----- Information given

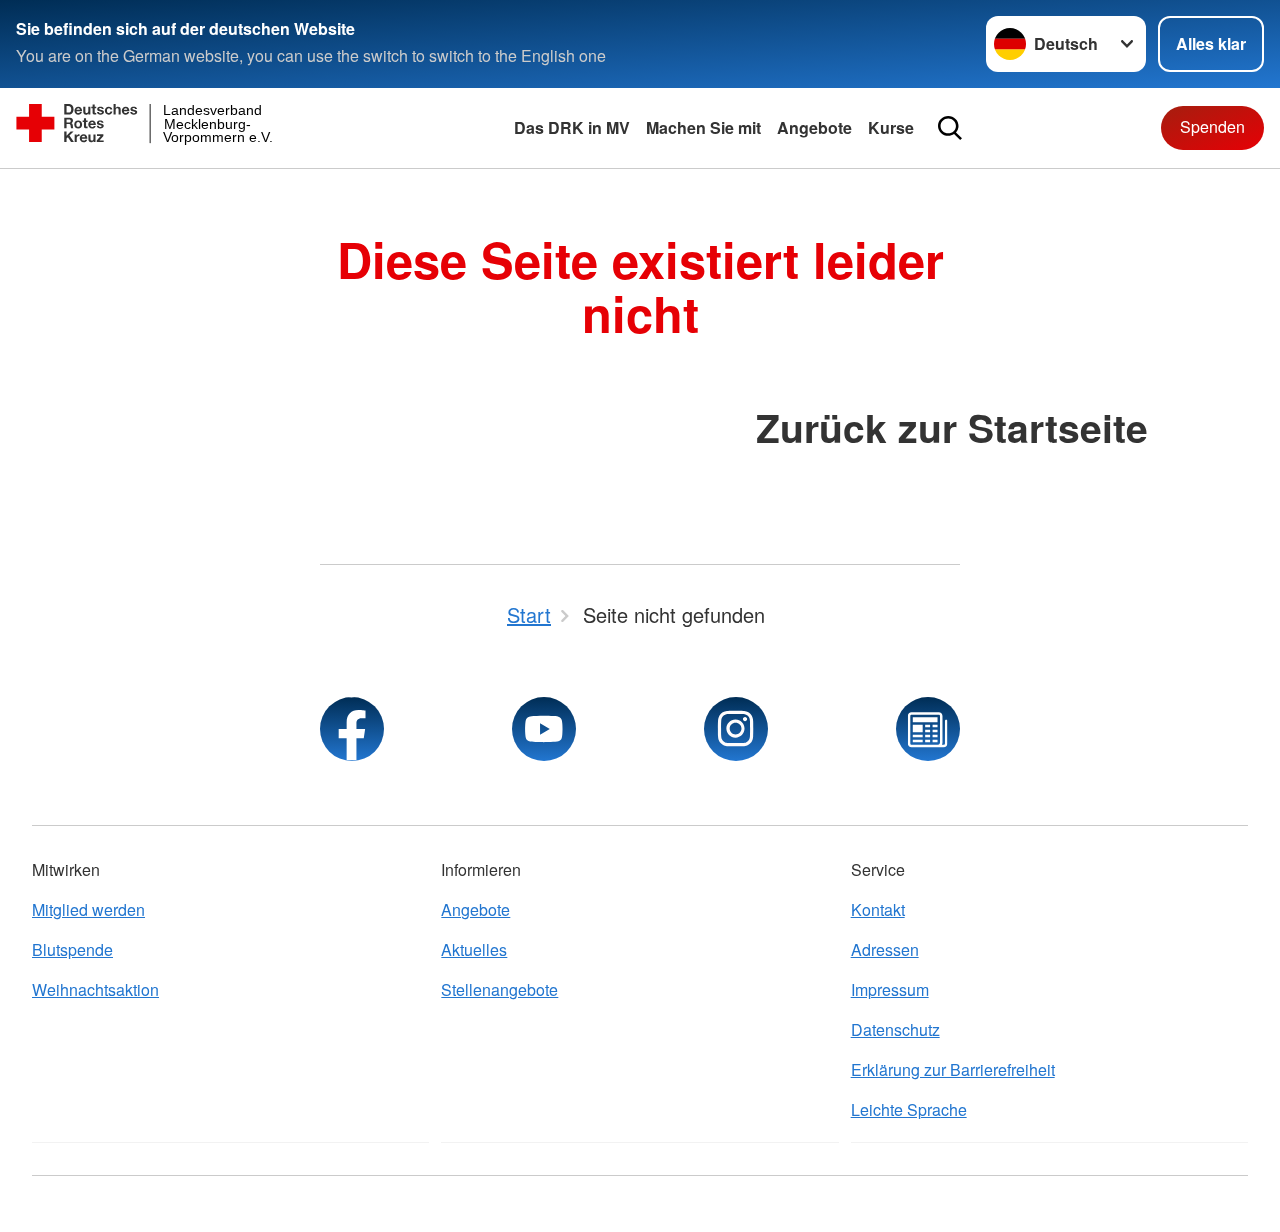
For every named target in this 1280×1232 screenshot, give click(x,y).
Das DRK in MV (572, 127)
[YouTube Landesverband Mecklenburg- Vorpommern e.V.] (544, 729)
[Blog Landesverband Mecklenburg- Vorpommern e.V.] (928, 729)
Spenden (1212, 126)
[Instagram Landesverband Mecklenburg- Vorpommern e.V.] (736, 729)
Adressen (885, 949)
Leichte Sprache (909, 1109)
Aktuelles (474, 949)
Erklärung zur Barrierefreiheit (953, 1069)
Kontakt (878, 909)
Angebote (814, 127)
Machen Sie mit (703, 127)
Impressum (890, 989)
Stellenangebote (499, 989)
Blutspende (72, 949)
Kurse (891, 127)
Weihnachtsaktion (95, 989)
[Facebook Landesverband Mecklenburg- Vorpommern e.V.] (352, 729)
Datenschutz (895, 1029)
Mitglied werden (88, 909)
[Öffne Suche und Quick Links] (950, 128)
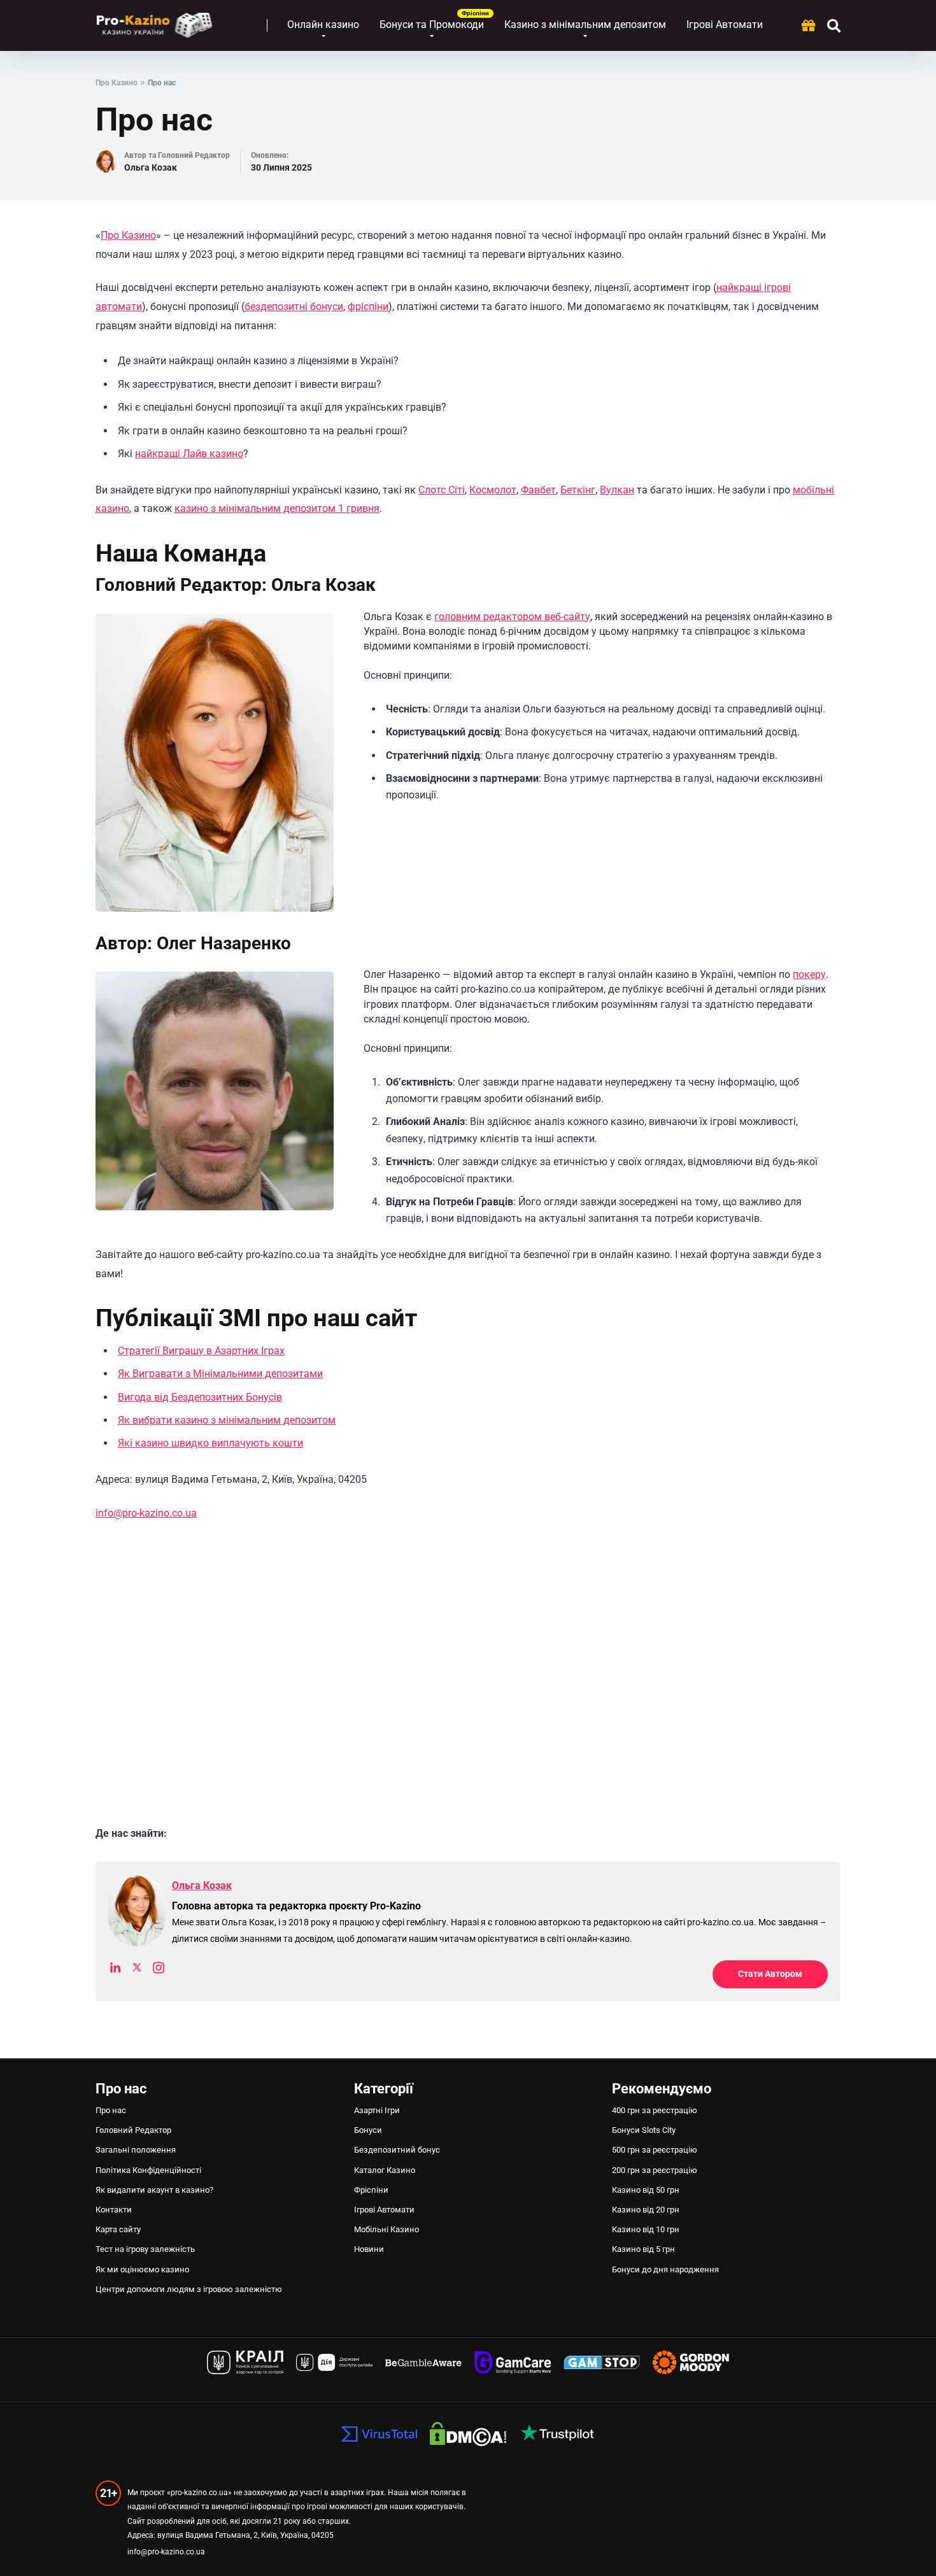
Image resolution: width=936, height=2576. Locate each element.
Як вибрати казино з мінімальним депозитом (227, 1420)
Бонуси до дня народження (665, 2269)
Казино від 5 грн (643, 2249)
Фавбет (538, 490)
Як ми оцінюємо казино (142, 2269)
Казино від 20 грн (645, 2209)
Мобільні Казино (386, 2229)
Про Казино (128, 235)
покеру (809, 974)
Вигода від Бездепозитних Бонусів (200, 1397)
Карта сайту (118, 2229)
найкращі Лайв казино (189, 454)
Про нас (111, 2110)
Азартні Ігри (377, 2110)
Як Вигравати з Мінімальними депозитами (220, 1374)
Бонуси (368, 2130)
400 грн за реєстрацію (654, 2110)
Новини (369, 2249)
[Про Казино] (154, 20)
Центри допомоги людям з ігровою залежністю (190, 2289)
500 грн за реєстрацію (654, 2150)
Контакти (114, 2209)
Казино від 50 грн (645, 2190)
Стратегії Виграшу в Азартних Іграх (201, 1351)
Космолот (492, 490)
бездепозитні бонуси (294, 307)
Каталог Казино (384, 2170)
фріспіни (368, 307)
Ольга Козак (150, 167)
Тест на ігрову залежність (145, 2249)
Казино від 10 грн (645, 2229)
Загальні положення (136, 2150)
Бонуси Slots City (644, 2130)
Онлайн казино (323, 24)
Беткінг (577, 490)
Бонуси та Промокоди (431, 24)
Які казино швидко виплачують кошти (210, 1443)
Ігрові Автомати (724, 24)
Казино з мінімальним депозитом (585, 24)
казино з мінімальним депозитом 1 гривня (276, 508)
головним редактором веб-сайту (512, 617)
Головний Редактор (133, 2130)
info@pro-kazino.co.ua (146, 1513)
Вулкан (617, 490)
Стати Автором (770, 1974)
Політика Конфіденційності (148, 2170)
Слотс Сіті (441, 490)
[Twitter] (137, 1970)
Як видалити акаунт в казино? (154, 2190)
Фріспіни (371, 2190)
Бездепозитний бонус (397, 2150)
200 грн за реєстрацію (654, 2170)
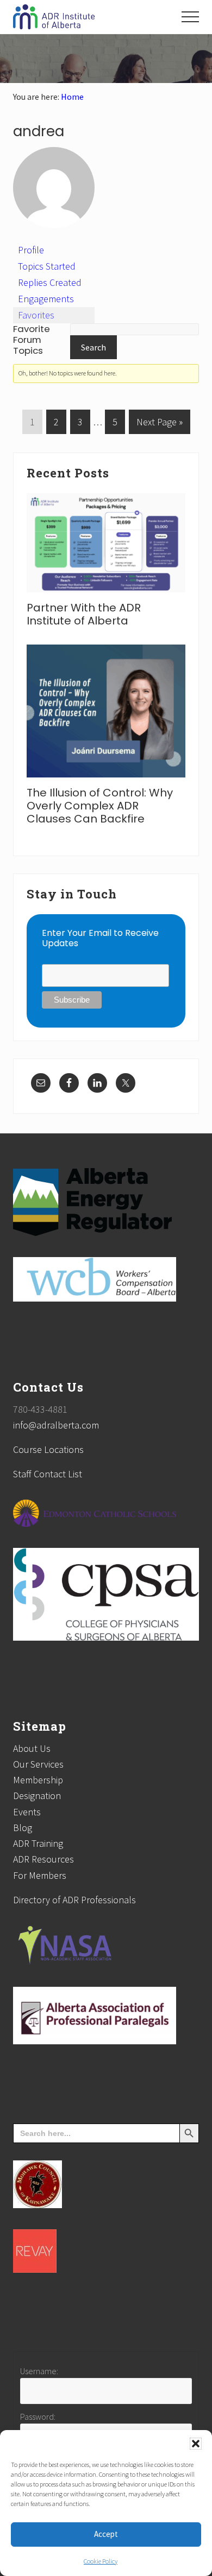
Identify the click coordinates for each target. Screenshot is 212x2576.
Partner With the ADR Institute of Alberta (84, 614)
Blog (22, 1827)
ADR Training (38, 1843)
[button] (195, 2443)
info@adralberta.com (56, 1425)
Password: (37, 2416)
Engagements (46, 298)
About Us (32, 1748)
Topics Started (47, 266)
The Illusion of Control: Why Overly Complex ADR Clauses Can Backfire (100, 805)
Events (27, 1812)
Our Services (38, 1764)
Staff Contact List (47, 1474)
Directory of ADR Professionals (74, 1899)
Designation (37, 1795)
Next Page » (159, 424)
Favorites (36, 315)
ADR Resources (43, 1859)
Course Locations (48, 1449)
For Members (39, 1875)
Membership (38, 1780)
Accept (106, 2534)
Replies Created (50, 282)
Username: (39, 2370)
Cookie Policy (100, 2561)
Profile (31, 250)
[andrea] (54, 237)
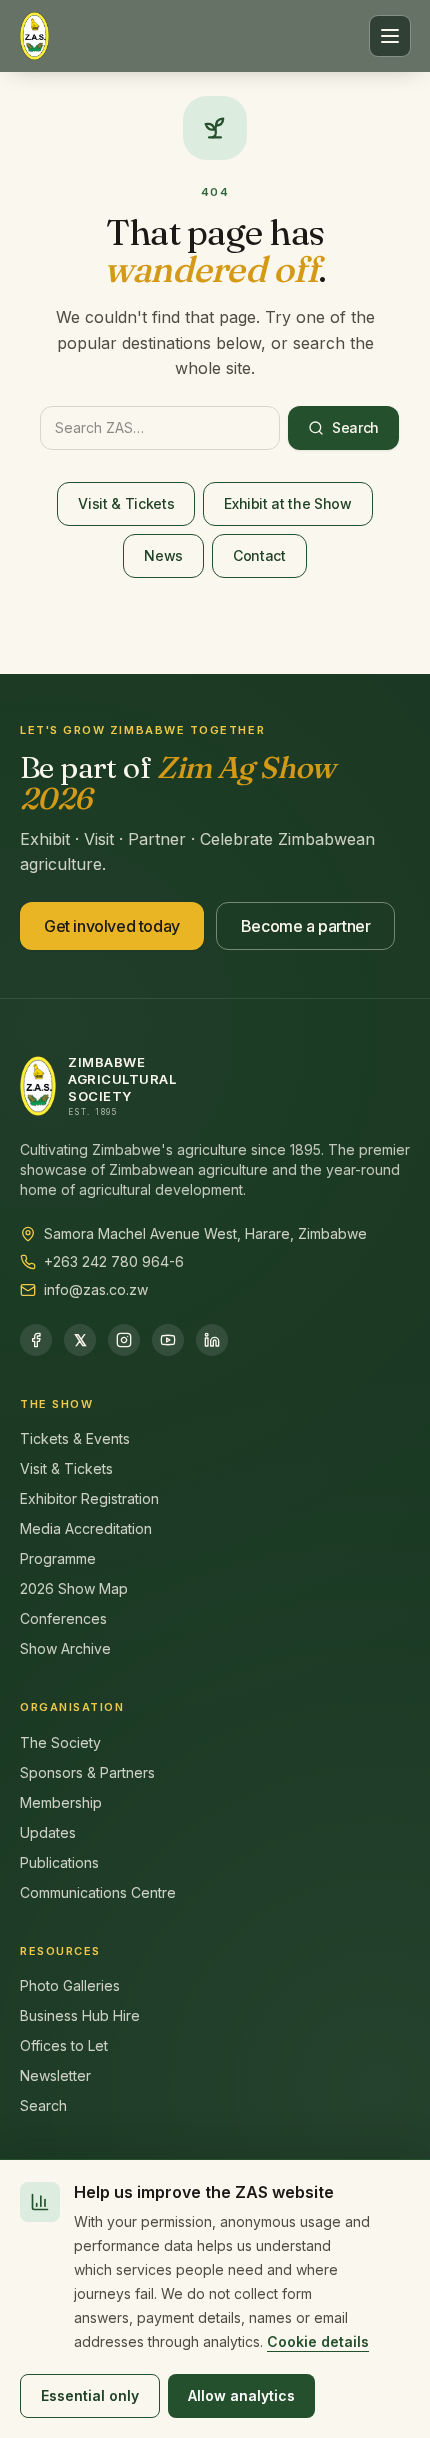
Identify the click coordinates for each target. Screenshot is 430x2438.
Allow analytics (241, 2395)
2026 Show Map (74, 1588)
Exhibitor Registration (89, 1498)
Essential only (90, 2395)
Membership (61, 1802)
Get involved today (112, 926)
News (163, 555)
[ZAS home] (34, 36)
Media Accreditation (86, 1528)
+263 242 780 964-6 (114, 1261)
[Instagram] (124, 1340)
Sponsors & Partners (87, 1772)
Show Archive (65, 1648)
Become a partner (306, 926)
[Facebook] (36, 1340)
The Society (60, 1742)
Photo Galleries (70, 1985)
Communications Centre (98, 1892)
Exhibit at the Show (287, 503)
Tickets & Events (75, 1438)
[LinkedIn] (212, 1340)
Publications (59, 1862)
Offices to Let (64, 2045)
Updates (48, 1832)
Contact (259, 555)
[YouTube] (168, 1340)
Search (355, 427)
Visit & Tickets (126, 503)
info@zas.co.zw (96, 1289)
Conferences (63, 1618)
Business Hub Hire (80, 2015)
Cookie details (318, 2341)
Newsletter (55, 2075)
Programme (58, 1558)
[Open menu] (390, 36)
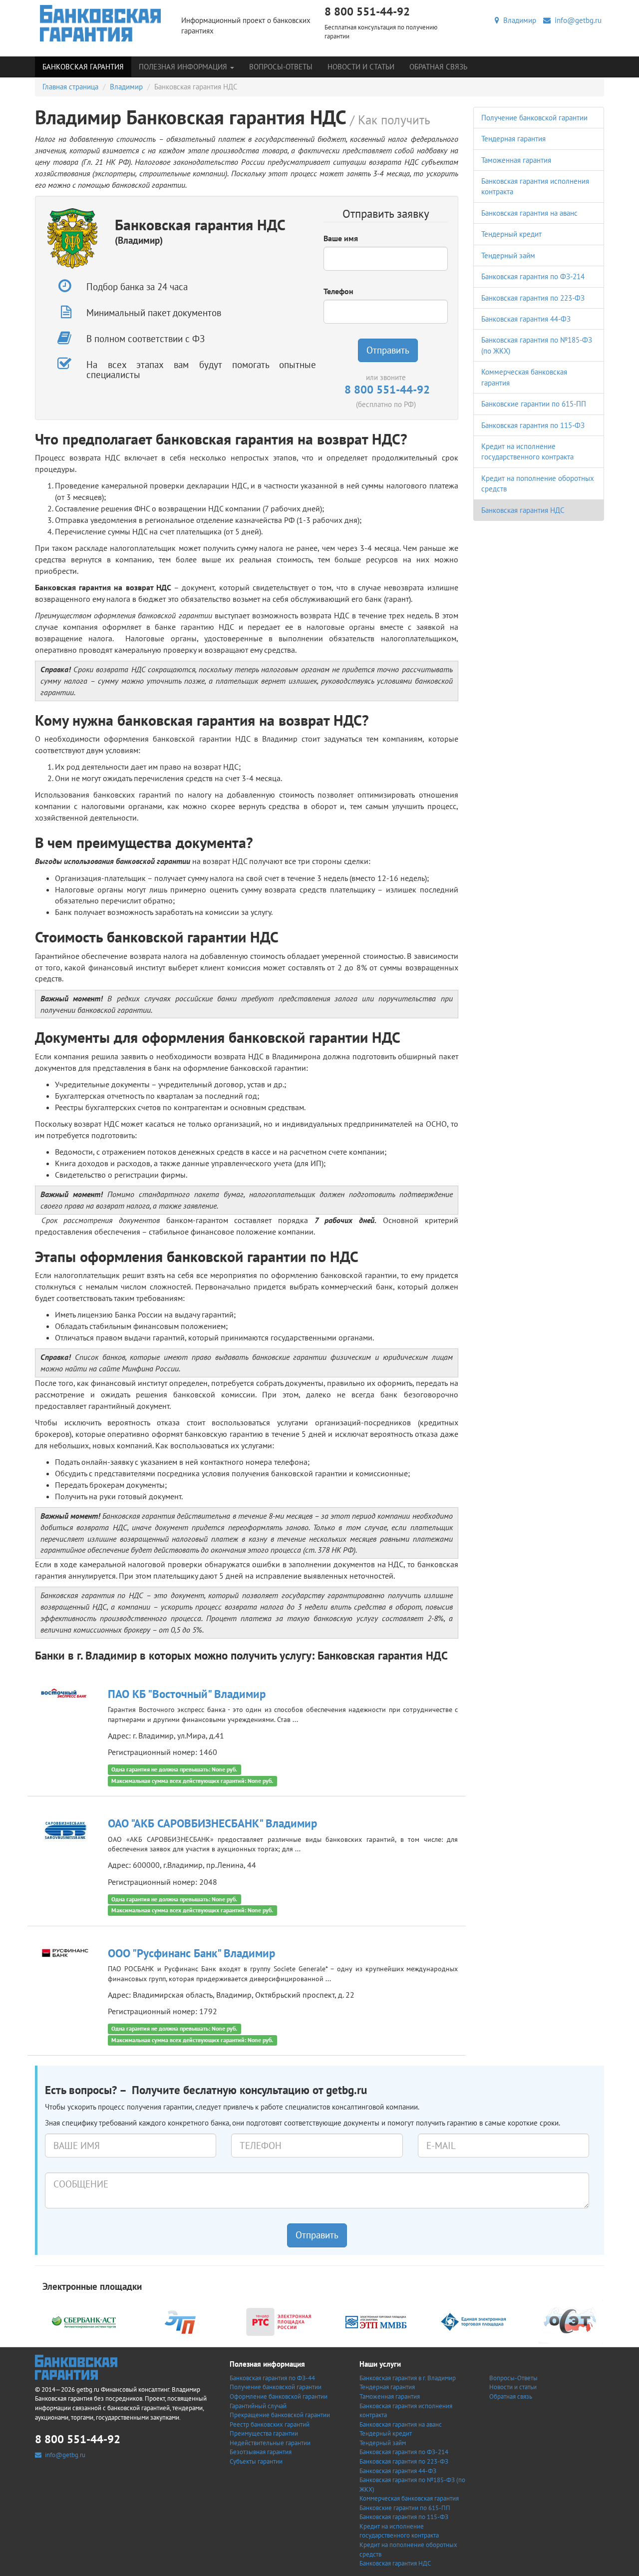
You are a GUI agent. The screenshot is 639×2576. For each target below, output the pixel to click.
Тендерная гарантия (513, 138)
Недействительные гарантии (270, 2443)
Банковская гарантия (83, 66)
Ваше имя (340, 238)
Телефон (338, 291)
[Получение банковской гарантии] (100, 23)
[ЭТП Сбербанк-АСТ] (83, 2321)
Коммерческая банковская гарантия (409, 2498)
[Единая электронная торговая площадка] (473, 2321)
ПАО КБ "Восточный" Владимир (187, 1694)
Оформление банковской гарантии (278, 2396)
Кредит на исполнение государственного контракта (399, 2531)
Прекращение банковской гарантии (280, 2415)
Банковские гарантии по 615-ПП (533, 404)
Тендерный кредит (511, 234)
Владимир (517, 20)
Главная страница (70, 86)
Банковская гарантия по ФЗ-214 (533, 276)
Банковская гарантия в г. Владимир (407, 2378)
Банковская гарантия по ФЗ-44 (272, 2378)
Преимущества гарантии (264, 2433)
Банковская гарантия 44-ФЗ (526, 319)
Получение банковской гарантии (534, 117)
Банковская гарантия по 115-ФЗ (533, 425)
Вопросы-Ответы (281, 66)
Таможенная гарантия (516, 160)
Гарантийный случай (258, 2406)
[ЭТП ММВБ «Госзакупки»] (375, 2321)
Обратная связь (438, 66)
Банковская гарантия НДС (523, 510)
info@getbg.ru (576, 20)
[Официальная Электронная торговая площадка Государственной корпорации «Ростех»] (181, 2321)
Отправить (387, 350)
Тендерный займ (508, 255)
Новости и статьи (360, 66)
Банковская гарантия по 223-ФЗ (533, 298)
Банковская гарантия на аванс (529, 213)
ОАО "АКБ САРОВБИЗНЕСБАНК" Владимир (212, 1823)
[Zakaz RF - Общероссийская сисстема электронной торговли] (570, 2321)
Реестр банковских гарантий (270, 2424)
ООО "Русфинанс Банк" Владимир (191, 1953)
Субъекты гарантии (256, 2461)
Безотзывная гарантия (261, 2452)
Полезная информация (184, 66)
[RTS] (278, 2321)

----------

Retype only the stretch of lines above starting at the one with "покеру (809, 974)" and stopping at the one with "Ігрові Автомати (724, 24)", exactly as written, with both kept.

### [Output below]
покеру (809, 974)
Вигода від Бездепозитних Бонусів (200, 1397)
Карта сайту (118, 2229)
найкращі Лайв казино (189, 454)
Про нас (111, 2110)
Азартні Ігри (377, 2110)
Як Вигравати з Мінімальними депозитами (220, 1374)
Бонуси (368, 2130)
400 грн за реєстрацію (654, 2110)
Новини (369, 2249)
[Про Казино] (154, 20)
Центри допомоги людям з ігровою залежністю (190, 2289)
500 грн за реєстрацію (654, 2150)
Контакти (114, 2209)
Казино від 50 грн (645, 2190)
Стратегії Виграшу в Азартних Іграх (201, 1351)
Космолот (492, 490)
бездепозитні бонуси (294, 307)
Каталог Казино (384, 2170)
фріспіни (368, 307)
Ольга Козак (150, 167)
Тест на ігрову залежність (145, 2249)
Казино від 10 грн (645, 2229)
Загальні положення (136, 2150)
Бонуси Slots City (644, 2130)
Онлайн казино (323, 24)
Беткінг (577, 490)
Бонуси та Промокоди (431, 24)
Які казино швидко виплачують кошти (210, 1443)
Ігрові Автомати (724, 24)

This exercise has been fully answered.